I've been testing VASP 5.3's k-point parallelism with a 513-atom surface slab model. Built with Intel 13 against MKL and OpenMPI 1.4.2. I limit the available virtual memory via ulimit to 10000000 kB in order to avoid knocking nodes over, each of which is dual quad-core Nehalem.
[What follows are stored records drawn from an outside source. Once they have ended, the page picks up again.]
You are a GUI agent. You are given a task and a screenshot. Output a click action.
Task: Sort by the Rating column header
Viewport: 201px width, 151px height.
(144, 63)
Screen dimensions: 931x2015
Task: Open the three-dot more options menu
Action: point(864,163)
The job is configured to put only 4 MPI processes per SMP node.
INCAR contains in part
Code: Select all
?GGA=PE
ENCUT=400.0
NELMIN=4
EDIFF=1E-6
LREAL=.TRUE.
ISMEAR?=?1??;??SIGMA=0.1
NCORE=4
KPAR=2
NSIM=4
LPLANE=.TRUE.
IALGO=48
LWAVE=.FALSE.
LCHARG=.FALSE.
LSCALAPACK=.TRUE.
LSCALU=.FALSE.
Maximum memory used (kb): 1387044.
Average memory used (kb): 0.
So assuming that figure is per-process, utilization may be up to 4*1387044/(1024^2) = 5.3 GB. Good so far.
A two irreducible-k-point test fails right after the electronic relaxation completes (the last OUTCAR output reads "aborting loop because EDIFF is reached"), and stdout contains the messages "forrtl: severe (41): insufficient virtual memory", one per MPI process.
- Does the maximum memory usage per MPI process scale linearly with the number of k-points in the IBZ?
- Is there some data distribution that would permit this job to complete by, e.g., doubling the total number of available SMP nodes and MPI processes, or is data fully replicated across processes?
Thanks